## Description of the task
The answer must consist of every line in the records below that contains the string "left".

═══ Data

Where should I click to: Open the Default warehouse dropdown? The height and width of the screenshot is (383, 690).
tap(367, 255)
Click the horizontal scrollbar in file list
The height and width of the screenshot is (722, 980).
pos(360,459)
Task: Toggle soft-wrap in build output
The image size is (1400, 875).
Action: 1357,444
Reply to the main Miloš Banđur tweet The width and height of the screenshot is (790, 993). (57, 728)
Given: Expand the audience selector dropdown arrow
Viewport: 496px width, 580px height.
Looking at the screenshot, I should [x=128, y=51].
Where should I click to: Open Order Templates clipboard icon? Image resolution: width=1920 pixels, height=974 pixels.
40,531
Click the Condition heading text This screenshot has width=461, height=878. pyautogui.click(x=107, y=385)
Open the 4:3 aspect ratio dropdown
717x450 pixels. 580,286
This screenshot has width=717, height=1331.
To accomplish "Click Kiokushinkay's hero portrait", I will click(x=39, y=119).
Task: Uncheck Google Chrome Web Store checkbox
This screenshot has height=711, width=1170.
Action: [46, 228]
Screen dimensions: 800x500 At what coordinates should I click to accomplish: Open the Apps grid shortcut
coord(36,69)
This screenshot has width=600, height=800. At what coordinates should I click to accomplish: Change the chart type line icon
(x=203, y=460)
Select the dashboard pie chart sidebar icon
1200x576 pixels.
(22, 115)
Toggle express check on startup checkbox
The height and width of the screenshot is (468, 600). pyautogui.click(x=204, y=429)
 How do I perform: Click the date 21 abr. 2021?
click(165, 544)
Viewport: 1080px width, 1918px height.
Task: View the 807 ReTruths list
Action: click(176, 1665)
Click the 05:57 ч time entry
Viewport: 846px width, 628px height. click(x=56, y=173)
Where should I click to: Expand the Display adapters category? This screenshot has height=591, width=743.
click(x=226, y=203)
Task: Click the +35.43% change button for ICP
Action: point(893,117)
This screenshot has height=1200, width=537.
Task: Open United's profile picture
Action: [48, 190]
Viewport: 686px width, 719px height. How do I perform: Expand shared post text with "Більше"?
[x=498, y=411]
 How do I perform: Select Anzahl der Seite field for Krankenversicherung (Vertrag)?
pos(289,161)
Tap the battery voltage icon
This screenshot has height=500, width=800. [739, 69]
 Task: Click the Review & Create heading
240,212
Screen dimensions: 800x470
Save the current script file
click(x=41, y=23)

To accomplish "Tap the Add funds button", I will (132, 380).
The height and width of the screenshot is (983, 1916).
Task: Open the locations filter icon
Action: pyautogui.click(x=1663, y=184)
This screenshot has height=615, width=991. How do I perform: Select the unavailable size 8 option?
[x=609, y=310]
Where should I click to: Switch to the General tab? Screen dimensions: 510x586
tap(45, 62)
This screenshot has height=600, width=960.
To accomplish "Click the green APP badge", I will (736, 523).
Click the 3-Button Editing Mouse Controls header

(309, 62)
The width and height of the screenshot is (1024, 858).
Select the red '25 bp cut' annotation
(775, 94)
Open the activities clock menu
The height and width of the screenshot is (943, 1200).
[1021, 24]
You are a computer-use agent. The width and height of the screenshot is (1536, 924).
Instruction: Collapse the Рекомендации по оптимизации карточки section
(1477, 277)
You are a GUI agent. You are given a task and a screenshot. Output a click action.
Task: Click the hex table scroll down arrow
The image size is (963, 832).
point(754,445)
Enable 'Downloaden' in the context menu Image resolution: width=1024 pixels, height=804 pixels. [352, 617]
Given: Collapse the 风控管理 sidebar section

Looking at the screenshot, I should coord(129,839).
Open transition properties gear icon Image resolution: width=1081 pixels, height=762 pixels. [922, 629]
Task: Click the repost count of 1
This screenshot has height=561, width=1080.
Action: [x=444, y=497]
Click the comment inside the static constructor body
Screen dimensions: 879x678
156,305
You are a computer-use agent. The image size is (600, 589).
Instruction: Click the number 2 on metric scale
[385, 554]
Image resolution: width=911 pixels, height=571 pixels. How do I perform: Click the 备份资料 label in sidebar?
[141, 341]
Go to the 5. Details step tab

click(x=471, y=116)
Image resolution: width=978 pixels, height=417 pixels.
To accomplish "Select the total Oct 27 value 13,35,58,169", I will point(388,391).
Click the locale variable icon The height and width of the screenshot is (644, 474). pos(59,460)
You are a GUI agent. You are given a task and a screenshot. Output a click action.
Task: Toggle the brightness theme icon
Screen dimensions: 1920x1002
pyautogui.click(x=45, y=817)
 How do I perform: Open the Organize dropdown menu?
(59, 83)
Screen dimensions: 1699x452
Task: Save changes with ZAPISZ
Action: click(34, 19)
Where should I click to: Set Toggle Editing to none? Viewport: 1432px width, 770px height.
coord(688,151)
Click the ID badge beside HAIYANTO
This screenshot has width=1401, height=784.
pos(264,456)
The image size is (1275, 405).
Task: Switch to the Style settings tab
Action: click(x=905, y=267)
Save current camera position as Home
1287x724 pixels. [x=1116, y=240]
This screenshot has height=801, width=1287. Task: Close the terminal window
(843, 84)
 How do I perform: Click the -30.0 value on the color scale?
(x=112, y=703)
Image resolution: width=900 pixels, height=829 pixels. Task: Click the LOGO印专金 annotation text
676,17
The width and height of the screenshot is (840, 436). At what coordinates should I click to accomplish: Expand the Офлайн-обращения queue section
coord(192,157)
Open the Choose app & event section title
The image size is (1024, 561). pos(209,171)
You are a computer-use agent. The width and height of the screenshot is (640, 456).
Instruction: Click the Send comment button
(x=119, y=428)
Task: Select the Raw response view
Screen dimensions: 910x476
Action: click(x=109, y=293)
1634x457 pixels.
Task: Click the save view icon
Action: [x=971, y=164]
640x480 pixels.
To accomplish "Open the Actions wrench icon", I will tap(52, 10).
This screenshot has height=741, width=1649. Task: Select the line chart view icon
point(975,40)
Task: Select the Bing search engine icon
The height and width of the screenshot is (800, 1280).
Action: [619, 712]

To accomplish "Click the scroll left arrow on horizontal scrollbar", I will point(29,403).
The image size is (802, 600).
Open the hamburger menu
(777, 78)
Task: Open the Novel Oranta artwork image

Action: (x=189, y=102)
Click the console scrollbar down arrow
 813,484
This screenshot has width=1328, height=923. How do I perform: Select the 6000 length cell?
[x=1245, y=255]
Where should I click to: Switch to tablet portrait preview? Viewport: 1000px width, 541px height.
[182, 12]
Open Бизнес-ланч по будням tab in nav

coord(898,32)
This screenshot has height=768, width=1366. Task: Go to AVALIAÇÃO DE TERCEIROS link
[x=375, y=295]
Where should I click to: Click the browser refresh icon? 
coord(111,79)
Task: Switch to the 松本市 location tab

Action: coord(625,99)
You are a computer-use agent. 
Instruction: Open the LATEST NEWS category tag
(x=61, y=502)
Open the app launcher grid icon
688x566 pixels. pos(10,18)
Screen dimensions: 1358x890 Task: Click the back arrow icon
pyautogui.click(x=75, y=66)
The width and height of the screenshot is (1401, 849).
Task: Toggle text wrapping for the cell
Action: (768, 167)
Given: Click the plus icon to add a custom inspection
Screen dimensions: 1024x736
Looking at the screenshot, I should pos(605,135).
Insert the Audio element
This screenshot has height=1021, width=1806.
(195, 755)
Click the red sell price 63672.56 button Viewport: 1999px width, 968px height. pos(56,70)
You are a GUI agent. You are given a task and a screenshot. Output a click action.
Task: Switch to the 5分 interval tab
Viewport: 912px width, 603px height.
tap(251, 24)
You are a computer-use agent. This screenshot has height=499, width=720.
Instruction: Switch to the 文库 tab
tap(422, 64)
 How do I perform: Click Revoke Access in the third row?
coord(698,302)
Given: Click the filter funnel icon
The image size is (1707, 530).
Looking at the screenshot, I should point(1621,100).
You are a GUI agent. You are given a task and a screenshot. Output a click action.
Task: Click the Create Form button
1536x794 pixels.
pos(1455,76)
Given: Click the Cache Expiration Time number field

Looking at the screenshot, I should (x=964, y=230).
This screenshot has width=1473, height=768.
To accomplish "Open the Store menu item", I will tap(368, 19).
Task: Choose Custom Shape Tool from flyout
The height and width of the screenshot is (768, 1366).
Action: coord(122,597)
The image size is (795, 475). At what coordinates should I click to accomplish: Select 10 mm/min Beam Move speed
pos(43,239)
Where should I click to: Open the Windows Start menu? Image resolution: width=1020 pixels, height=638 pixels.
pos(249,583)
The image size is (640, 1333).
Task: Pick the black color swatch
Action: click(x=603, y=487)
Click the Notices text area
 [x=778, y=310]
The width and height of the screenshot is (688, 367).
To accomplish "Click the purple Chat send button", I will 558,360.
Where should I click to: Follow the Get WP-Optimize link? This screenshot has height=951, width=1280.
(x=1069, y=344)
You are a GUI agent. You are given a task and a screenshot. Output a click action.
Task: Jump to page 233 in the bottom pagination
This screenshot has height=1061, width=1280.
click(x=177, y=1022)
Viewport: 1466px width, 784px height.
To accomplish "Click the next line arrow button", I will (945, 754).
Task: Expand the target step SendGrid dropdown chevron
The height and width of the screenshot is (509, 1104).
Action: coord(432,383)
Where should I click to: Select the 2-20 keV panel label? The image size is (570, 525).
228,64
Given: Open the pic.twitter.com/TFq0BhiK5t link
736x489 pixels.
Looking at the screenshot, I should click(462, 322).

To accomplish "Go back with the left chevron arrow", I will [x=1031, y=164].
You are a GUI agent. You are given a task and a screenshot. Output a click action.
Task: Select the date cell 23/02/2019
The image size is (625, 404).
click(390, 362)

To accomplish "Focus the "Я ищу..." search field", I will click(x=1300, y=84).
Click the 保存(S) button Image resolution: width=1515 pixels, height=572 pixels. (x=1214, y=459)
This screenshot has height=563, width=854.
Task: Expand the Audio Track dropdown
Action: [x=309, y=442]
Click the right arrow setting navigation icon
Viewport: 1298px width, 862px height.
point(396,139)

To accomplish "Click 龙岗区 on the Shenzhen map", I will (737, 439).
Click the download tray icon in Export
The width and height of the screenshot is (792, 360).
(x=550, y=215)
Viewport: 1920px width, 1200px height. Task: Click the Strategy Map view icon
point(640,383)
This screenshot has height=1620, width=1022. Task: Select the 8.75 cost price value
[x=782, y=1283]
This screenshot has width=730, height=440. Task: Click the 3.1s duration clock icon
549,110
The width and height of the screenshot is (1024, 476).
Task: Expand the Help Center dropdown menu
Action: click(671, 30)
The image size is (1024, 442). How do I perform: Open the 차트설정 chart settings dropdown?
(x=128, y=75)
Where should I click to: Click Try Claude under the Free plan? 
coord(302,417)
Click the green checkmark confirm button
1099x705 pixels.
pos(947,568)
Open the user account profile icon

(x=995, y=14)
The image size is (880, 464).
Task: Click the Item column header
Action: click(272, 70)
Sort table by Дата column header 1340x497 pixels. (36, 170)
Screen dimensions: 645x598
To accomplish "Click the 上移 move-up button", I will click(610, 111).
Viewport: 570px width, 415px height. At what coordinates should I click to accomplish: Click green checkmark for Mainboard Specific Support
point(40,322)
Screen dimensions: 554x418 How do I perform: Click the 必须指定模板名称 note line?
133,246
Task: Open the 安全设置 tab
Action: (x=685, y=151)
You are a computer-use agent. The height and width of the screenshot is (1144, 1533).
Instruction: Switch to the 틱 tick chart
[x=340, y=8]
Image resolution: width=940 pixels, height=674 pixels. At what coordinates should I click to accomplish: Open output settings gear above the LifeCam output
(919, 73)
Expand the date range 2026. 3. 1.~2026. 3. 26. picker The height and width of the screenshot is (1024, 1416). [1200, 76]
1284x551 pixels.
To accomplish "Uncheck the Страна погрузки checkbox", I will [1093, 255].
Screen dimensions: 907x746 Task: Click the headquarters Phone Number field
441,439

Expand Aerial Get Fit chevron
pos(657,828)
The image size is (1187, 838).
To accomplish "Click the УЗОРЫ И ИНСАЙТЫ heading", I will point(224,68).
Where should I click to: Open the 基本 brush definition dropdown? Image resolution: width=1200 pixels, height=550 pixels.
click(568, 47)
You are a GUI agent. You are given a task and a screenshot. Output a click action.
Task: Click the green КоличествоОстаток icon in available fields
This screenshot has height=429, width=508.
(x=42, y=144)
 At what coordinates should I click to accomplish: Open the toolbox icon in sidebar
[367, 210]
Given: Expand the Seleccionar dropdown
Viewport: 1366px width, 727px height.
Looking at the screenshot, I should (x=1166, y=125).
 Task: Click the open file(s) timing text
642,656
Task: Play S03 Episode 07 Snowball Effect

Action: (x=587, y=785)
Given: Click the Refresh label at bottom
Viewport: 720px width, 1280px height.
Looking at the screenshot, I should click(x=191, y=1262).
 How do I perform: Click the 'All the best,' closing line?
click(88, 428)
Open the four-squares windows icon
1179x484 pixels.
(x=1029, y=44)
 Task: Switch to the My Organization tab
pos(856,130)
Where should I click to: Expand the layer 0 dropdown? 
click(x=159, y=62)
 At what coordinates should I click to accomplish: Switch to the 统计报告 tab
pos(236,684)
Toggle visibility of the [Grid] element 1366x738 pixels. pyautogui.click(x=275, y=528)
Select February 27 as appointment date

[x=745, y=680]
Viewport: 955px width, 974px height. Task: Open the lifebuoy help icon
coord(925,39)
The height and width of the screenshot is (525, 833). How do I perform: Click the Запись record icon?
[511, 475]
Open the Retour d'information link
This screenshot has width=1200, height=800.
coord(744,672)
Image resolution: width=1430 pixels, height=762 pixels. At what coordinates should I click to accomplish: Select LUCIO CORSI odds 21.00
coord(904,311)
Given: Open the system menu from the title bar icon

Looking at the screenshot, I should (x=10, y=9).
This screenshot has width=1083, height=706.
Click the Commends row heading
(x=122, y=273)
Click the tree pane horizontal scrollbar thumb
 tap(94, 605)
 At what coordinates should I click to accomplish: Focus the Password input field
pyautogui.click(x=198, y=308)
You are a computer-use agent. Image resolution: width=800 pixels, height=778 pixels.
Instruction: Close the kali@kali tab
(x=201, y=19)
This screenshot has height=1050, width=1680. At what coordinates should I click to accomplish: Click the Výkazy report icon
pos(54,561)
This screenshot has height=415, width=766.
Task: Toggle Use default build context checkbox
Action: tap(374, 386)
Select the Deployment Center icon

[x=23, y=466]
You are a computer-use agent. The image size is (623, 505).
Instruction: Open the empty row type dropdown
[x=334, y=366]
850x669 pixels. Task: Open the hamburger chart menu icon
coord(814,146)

══════

## Solution for this task
To accomplish "Click the scroll left arrow on horizontal scrollbar", I will point(29,403).
To accomplish "Go back with the left chevron arrow", I will [x=1031, y=164].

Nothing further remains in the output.